Work instructions -
In the listing, swap "dropdown menu" for "drop-down list" in the lines that begin at the one containing "How do I perform: Open" and end after the one containing "pos(142,167)", and give only those lines, with nothing else changed and the pictures omitted.

Data extract -
========================
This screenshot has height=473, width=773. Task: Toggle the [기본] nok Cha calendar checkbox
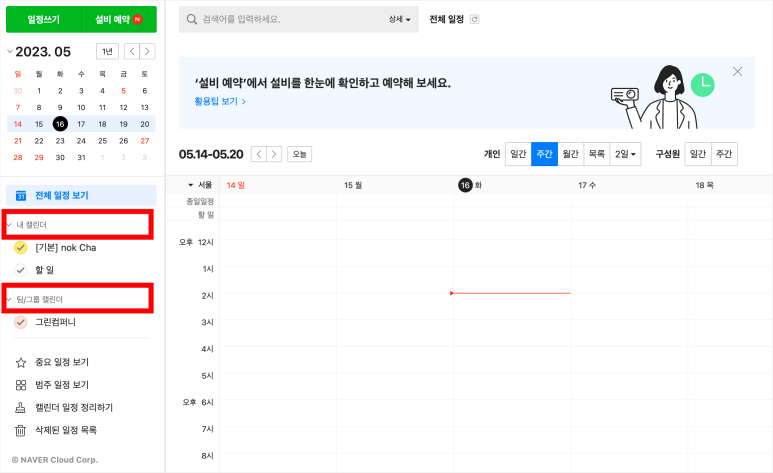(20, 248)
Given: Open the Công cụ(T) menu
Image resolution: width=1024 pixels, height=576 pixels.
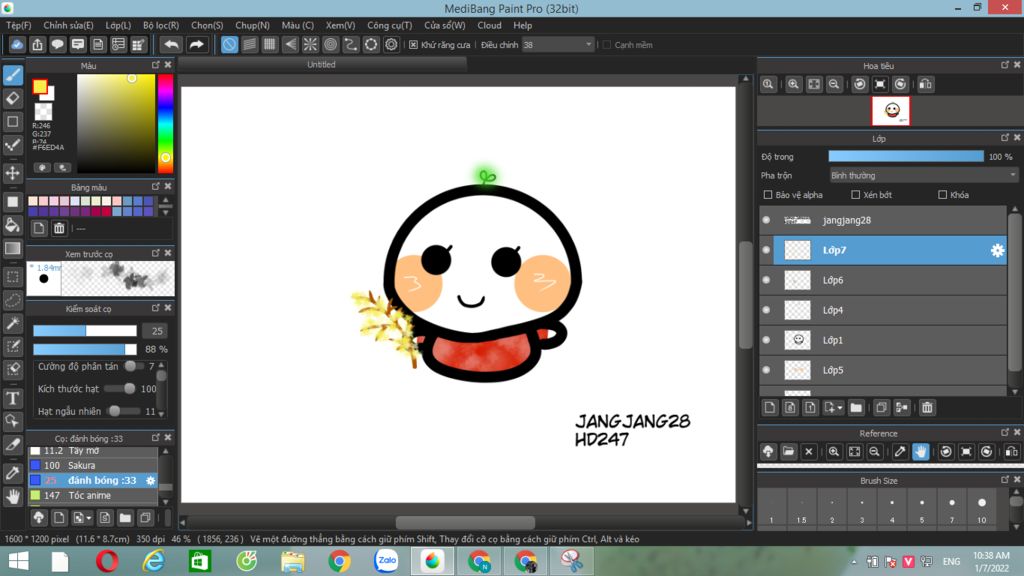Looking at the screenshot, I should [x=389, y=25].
========================
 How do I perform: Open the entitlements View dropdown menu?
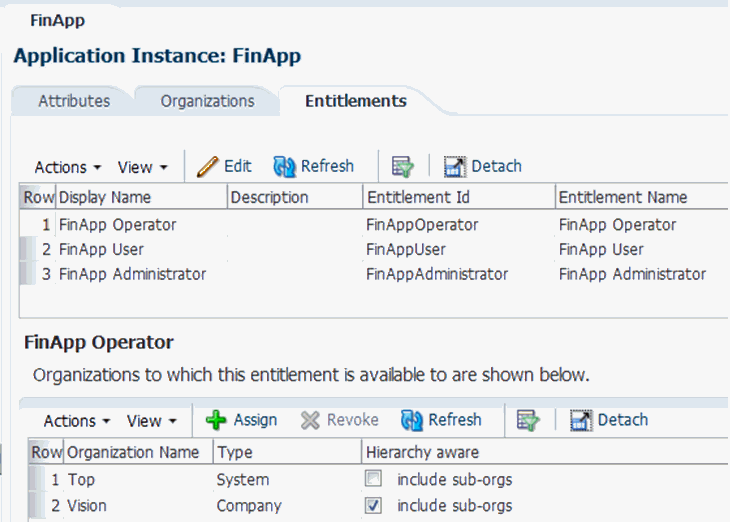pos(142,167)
========================
Task solution -
 How do I perform: Open the entitlements View drop-down list?
pos(142,167)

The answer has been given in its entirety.